[Saved data entries]
——
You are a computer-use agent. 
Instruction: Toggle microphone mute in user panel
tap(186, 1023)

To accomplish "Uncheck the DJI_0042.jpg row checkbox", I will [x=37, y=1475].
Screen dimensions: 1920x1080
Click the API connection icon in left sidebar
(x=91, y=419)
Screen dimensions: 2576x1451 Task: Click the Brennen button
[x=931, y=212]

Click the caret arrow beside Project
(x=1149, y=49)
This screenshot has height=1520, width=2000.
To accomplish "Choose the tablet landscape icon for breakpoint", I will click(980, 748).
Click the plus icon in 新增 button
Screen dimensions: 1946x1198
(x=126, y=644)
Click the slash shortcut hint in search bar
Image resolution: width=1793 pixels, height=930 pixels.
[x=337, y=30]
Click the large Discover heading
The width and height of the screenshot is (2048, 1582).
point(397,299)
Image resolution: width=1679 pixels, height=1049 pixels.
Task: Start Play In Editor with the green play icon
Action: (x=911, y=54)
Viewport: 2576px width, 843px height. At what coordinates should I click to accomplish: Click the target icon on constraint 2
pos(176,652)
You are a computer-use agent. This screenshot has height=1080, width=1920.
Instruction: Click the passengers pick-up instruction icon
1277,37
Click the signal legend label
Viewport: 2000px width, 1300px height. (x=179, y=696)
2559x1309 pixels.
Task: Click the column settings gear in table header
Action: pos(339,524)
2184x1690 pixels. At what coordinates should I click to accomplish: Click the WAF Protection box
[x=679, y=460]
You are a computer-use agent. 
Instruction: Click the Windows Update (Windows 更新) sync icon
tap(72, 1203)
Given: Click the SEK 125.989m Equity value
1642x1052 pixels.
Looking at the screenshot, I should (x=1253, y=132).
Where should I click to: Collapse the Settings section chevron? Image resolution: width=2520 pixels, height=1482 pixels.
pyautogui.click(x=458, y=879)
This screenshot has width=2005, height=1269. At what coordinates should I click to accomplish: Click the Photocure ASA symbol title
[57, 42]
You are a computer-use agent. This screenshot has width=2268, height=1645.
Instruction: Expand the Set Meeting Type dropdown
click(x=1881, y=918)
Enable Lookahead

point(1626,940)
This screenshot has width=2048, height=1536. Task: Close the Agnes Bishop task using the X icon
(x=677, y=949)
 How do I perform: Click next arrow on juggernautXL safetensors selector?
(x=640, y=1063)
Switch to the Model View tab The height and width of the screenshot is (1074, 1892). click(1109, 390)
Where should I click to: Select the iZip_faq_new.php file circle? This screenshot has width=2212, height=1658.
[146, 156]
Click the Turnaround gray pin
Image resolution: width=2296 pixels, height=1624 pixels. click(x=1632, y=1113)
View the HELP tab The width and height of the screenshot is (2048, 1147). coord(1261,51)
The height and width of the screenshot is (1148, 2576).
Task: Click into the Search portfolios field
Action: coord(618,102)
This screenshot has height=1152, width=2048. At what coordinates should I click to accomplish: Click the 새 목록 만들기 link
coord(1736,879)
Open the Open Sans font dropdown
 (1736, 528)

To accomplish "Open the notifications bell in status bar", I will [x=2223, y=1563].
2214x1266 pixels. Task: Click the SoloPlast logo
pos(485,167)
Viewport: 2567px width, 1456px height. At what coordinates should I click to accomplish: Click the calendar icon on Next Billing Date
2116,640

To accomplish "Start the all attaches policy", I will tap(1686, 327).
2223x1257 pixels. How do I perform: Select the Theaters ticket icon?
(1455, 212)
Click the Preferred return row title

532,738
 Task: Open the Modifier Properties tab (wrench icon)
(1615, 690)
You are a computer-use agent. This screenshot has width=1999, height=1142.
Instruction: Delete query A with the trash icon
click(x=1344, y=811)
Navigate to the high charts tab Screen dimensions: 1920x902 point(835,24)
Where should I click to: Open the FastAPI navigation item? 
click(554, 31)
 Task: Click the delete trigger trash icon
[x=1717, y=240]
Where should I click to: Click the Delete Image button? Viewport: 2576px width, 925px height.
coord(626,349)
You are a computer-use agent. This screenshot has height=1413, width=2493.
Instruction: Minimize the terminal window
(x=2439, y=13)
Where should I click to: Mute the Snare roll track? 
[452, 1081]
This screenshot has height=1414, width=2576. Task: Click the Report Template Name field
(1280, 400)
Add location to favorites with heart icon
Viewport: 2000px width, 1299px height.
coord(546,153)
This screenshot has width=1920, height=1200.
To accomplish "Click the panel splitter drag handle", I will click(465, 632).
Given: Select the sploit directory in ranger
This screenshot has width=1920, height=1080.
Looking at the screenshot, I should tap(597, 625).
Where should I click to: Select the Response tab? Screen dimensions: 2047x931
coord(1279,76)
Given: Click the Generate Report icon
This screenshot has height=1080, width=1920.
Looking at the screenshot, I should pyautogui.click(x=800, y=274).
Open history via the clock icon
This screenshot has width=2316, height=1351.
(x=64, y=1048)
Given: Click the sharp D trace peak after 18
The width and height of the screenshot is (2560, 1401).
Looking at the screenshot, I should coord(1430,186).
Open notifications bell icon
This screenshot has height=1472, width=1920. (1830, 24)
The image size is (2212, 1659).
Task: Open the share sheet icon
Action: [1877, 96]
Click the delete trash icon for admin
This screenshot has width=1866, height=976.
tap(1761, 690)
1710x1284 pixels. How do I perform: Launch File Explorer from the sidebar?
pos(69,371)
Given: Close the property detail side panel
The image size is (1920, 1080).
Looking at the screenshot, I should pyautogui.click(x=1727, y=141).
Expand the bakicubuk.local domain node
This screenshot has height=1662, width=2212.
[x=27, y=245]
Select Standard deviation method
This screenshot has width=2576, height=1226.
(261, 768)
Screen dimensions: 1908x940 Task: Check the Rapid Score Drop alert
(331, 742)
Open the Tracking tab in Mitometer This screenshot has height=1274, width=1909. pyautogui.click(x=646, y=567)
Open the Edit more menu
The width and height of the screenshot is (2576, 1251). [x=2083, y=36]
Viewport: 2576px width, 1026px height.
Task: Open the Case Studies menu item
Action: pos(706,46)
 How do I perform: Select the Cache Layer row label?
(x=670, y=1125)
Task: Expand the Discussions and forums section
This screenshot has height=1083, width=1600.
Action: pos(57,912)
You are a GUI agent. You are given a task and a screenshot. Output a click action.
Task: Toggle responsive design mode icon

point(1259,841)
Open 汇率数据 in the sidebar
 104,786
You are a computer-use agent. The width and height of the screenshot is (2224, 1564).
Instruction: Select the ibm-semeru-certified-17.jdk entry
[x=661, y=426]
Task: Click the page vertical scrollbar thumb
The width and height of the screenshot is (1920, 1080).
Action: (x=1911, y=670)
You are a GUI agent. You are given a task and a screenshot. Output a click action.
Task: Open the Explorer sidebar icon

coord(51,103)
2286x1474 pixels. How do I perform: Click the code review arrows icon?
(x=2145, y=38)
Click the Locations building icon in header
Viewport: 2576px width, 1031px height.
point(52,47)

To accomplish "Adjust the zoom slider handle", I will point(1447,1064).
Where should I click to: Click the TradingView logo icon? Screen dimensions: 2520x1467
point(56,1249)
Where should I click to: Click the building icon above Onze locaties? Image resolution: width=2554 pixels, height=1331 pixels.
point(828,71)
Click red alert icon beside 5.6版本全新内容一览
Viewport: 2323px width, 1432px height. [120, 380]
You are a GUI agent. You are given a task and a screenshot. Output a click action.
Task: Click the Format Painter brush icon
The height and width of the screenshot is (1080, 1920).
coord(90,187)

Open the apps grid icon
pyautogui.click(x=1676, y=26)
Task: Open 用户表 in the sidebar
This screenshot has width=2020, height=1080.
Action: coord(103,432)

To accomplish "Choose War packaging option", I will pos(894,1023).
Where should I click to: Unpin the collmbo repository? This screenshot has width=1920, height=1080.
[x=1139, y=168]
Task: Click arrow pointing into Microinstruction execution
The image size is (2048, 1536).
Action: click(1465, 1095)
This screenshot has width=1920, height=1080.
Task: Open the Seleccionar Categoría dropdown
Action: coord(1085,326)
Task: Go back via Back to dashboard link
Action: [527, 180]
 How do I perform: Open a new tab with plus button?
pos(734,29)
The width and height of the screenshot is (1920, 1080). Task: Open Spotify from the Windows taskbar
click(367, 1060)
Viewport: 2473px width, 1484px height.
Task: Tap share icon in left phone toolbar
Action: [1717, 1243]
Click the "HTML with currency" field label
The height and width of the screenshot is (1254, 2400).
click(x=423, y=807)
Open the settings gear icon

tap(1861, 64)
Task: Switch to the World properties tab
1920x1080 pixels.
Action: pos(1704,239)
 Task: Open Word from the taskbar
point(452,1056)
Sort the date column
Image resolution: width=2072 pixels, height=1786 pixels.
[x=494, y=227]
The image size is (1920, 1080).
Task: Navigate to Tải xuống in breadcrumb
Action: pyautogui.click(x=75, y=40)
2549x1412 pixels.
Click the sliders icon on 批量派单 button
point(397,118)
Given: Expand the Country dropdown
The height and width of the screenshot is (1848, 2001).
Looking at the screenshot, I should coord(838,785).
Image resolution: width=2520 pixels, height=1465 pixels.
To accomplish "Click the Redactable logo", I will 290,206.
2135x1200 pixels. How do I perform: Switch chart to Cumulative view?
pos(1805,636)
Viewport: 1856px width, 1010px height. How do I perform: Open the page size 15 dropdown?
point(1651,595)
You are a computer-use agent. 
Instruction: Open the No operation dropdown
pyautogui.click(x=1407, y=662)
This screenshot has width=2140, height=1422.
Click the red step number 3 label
——
● **YOUR TASK**:
Gather each line of the records holding the string "computer".

● **RESPONSE BELOW**:
You are a computer-use agent. 
You are a computer-use agent. This screenshot has height=1080, width=1920.
You are a computer-use agent. 
You are a computer-use agent. This screenshot has width=2268, height=1645.
You are a computer-use agent. This screenshot has width=1999, height=1142.
You are a computer-use agent. This screenshot has height=1413, width=2493.
You are a computer-use agent. The width and height of the screenshot is (2224, 1564).
You are a computer-use agent. 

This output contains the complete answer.